I have long felt that in many respects the body of Messiah is, in a manner of speaking, reliving the 1st century. Specifically, as we are reintroduced to the roots of our faith, and the discovery of just what it really means to be “in Messiah” questions arise. How do we do this? Should we do that? Should we not do this? Just as in the 1st century, these issues can provoke a lot of zeal and a lot of debates, bringing out both good and bad. One of the positive developments in this rediscovery of our Hebrew roots is that many things that have long been misunderstood are being clarified. For example, seeing how people respond to this fascination with the roots of our faith helps me better understand the context of things Paul was writing about in his letters to the saints at Corinth and Galatia. In other words, those things that we’ve scratched our head at and wondered, “What did he mean?” But there are other things besides the writings of Paul that are coming into sharper focus and merit our attention and reexamination. For instance, in the book of Acts, we read:
“Now the multitude of those who believed were of one heart and one soul; neither did anyone say that any of the things he possessed was his own, but they had all things in common. And with great power the apostles gave witness to the resurrection of the Lord Jesus. And great grace was upon them all.” (Acts 4:32-33)
The point, here, is not that we should start establishing communes but that we should be more community minded.

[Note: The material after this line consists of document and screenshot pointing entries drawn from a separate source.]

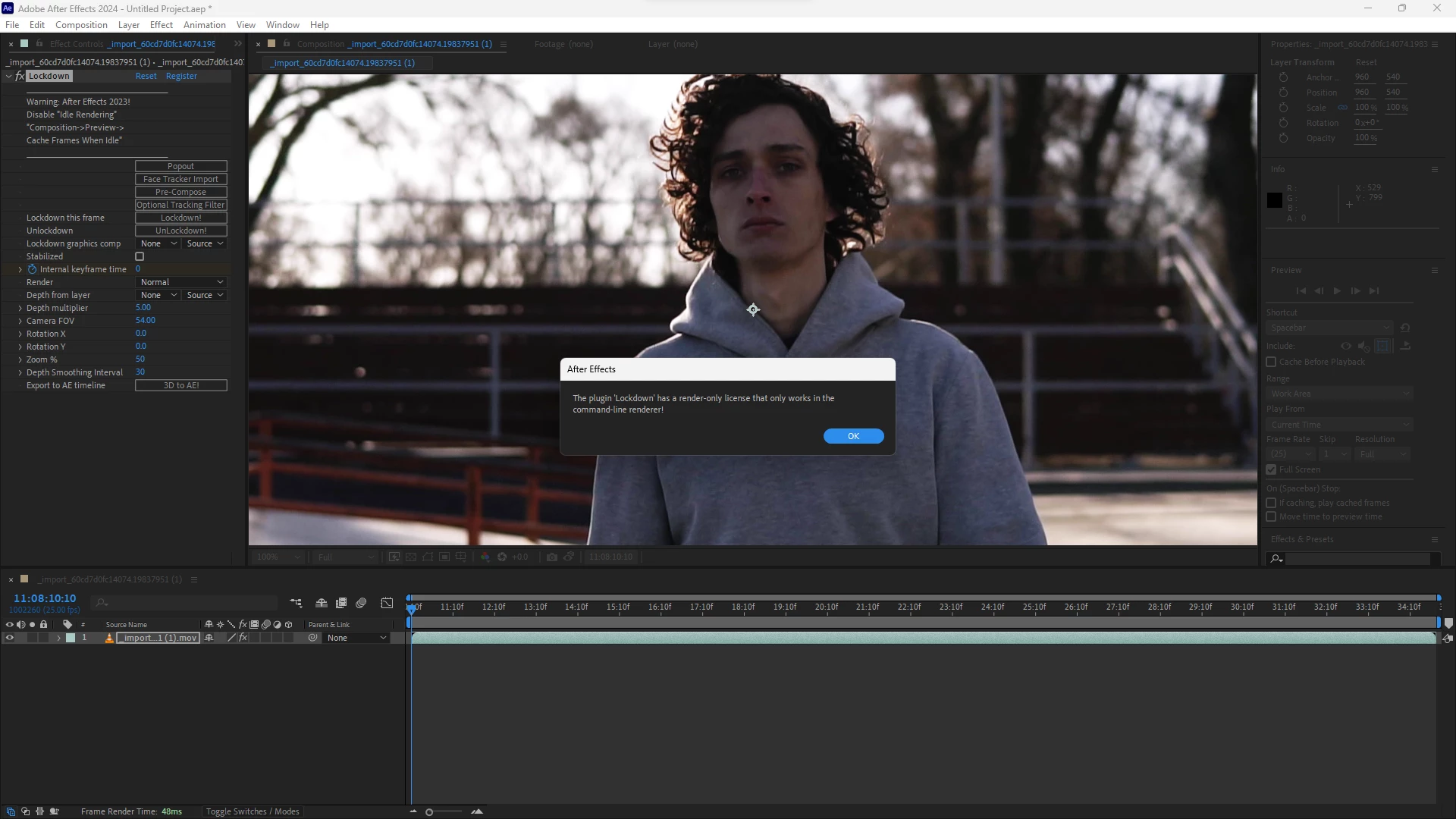This screenshot has width=1456, height=819.
Task: Hide the _import layer with eye toggle
Action: (10, 638)

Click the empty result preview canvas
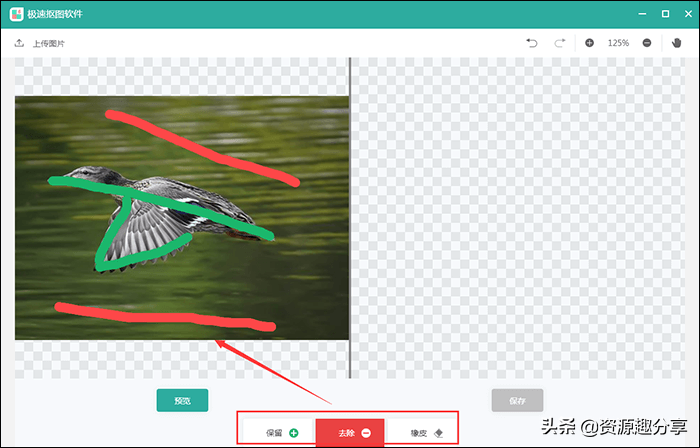tap(518, 218)
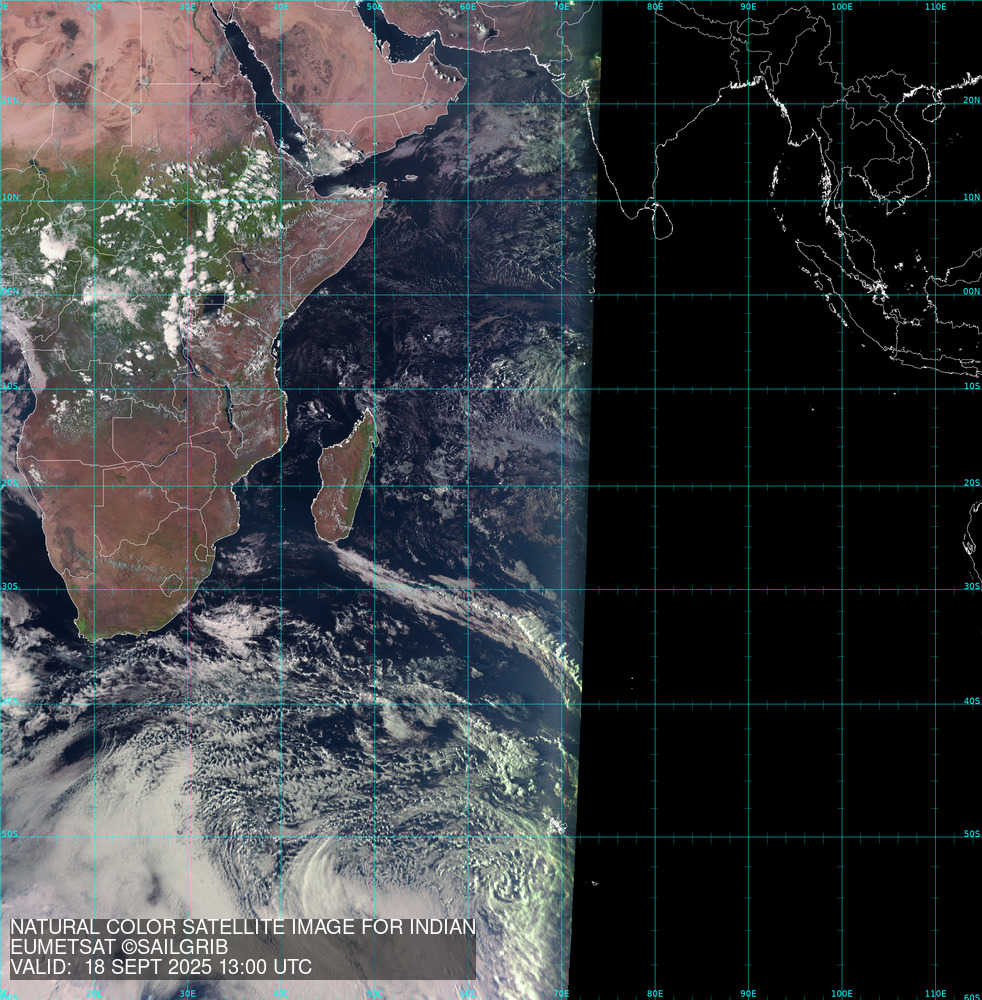
Task: Click the Horn of Africa tip
Action: tap(382, 190)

If you have need of something I have and I can help you, then my heart should be willing to assist you. In other words, we need to work harder to have true and faithful relationships with one another so when there is a need, we would be quick to act, individually and as a community. Actually, the emphasis is not necessarily on helping others less fortunate than ourselves as much as it is being a selfless people. If we become that kind of people, helping others will become a natural by-product of who we are.
This distinction is amplified by the fact that governments feel they must legislate charity. Why is that? Is because the body of Messiah hasn’t done its job sufficiently, at least on a corporate level? Yes, there are many ministries that work tirelessly to help those in unfortunate circumstances but, unfortunately, they are continually in need of volunteers and finances because, as a whole, we are not behaving as a selfless people.

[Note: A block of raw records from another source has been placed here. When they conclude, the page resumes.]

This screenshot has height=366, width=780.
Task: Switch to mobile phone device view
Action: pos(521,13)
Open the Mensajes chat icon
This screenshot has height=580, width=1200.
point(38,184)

Going back to the book of Acts, notice that, in addition to being generous and wanting to help others, these men and women were proclaiming something. With boldness, they were proclaiming the resurrection of the Messiah and that is the message that sets people free. That is the greatest assistance we could ever hope to offer someone because this is what can bring someone into a relationship with the Heavenly Father. Now, let’s highlight another aspect of this early community of believers.
“And through the hands of the apostles many signs and wonders were done among the people. And they were all with one accord in Solomon’s Porch. Yet none of the rest dared join them, but the people esteemed them highly. And believers were increasingly added to the Lord, multitudes of both men and women.” (Acts 5:12-14)

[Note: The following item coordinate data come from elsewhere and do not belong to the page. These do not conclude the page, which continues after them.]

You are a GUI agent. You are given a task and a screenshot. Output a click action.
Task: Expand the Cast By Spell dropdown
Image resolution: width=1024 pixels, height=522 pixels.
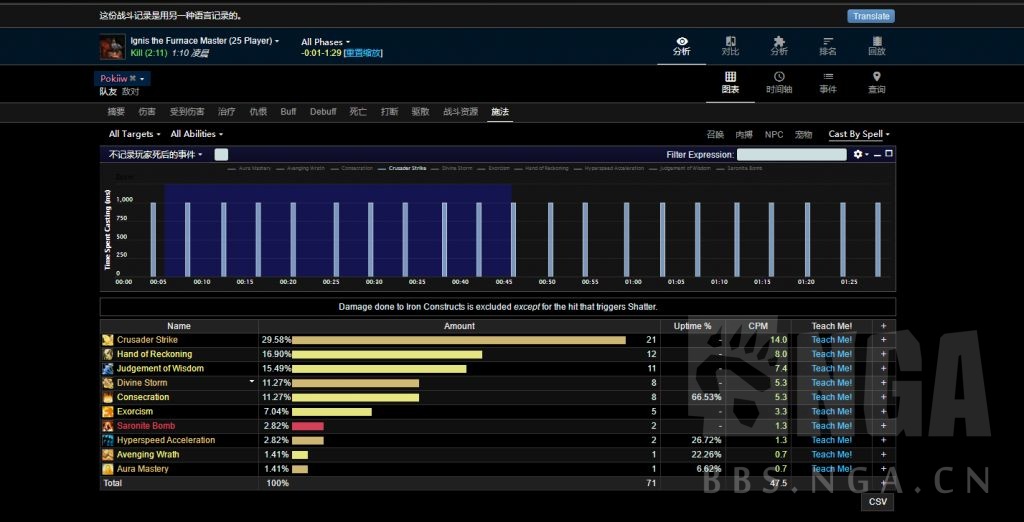[x=858, y=134]
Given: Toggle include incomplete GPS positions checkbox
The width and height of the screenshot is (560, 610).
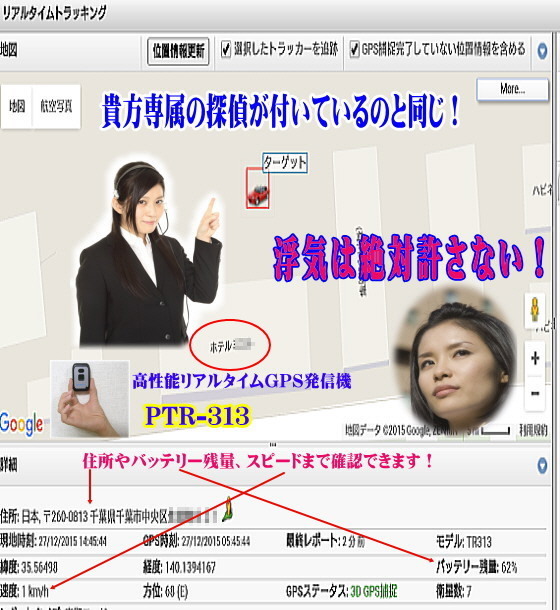Looking at the screenshot, I should [x=354, y=50].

Among this group of early believers, signs and wonders were common and many were being added to the community every day. Those are characteristics of a people who are embracing and declaring the truth. In fact, Messiah said that His followers would perform greater signs than He did as a demonstration that they proclaimed His truth. And so we must raise the question, “Are we displaying the characteristics like those early believers were?”
There is one last thing to consider about these early believers: other people esteemed them highly. Ask yourself: could be said of the Body, at large, today? Do people esteem us highly and, if not, it would seem that something needs to be adjusted in us – something is missing. It’s time that we humble ourselves, and strive to foster genuine, purposeful relationships with one another, and boldly preach the resurrection of the Messiah. If something’s missing in us, it’s not the world’s fault – it’s our responsibility.